Dr Tingay and Mr Packham alerted experts at RSPB Scotland who immediately notified Police Scotland who began an investigation into Fred’s suspicious disappearance.

Chris Packham (left) with a picture of missing golden eagle Fred (Photo: Chris Packham/Twitter)

Dr Tingay said: ‘That someone might have been travelling around the Edinburgh City Bypass with a dead golden eagle in the boot of a vehicle is sickening.

‘These new tags we’re using to track golden eagles like Fred offer a highly sophisticated technical opportunity, not just to learn about the eagles’ movements when they’re alive but also, it seems, an insight in to the lengths someone will go to try and remove evidence to cover their crime.’

Chris added: ‘We don’t know whether this tag was still attached to Fred as it travelled across East Lothian and in to the North Sea but we do know that the tag’s movements are a clear indication of foul play.

‘Whether it was an amateurish attempt to mask the illegal killing of Fred in the Pentlands by dumping the tag, and possibly Fred, in the North Sea to make it look like he had drowned, we’ll never know. We do know that, once again, we’ve lost a young golden eagle in the vicinity of a grouse moor and nobody will be held to account.

‘The Scottish Government needs to do more, immediately, to protect Scotland’s birds of prey. It’s crystal clear that raptors continue to be killed and the criminals responsible think they are untouchable.’

Ian Thomson, head of investigations at RSPB Scotland said: ‘This new information makes the probability of Fred’s death being a wildlife crime even more likely.

‘The continued denials of any suspicion around the case, and attempts at coming up with elaborate alternative versions of events, have been identical to those in virtually every other case where a satellite-tagged raptor has disappeared.

‘It is a great shame that some representatives of the gamebird shooting industry, who profess to be “true conservationists” and “guardians of the countryside”, are the same individuals who seek more to shoot the messenger than to face up to and marginalise the criminals who exist in plain sight in their community.’

However, David Johnstone, chairman of Scottish Land and Estates, said: ‘Once again, we would urge anyone with information regarding the missing golden eagle Fred to make this known to Police Scotland as soon as possible.
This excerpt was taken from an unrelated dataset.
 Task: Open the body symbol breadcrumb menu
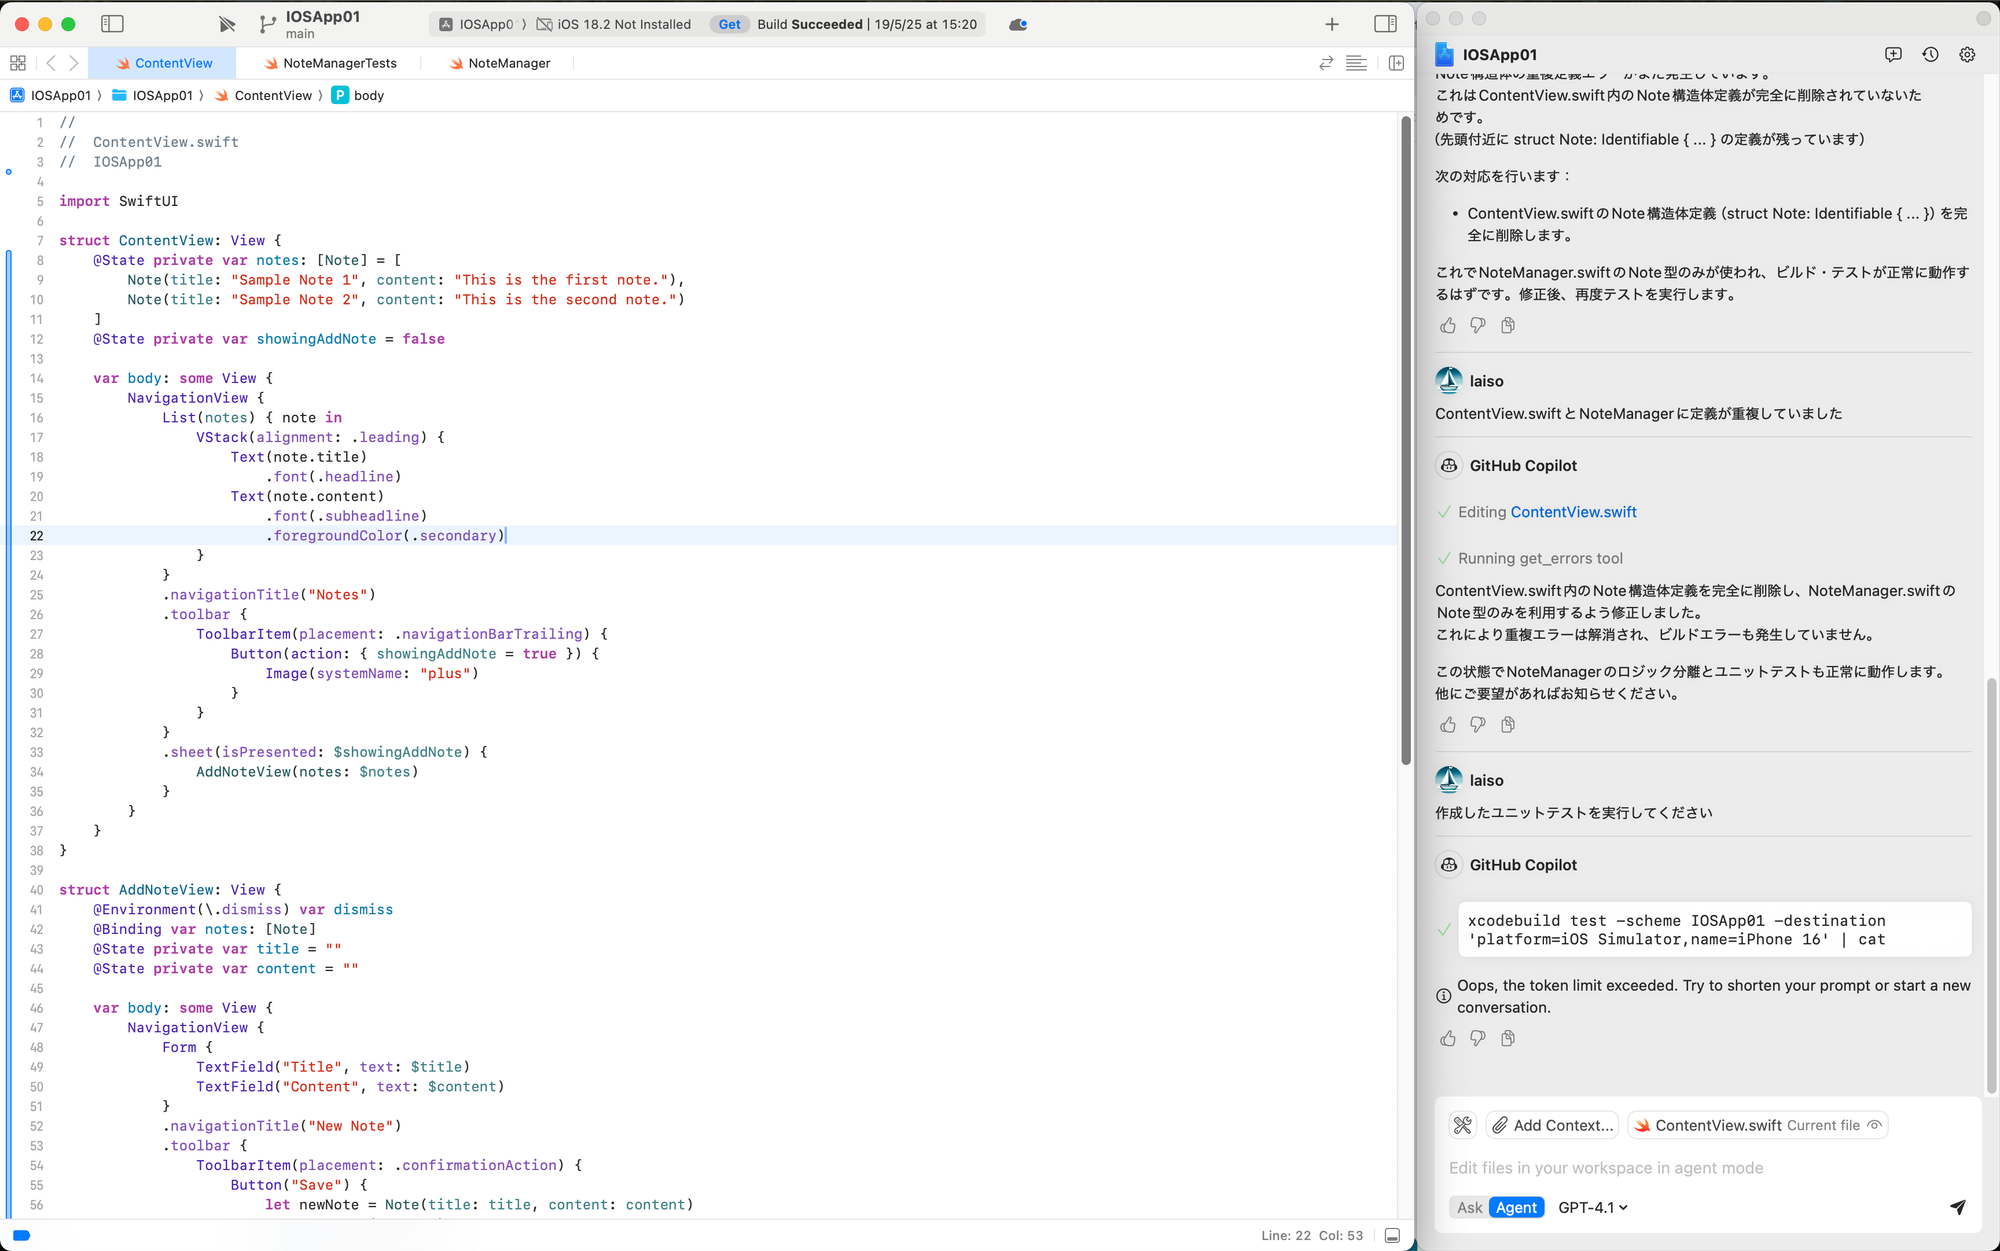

Everyone wants to establish the facts in this case and any help that can be provided to the police which will let them decide whether a crime has been committed or not will be of assistance. We condemn all forms of wildlife crime.

‘We believe there is a live investigation ongoing but we are once again witnessing campaigners who are pressing for greater controls on grouse moor management putting their own interpretations on some of the evidence.

‘It is perfectly legitimate to be in favour or against grouse shooting but it is not right that important satellite tag data collection is left in the hands of those who are pursuing a particular agenda. This case has shone a light on why it is so important that there is far greater independence and neutrality on the data that comes from satellite tags.

‘The latest supposition from activists suggests that the bird has been killed on or near a grouse moor, its tag suppressed, the carcass driven round Edinburgh City bypass before being placed in the North Sea or loaded onto a boat to be taken out to sea before being dumped. This would seem an extraordinary and very elaborate sequence of events.

‘Everyone wants to find out what has actually happened to Fred but to do that we need facts rather than theories.’

Anyone with information about Fred’s disappearance is urged to contact Police Scotland on 101, or the RSPB’s confidential raptor crime hotline 0300 999 0101.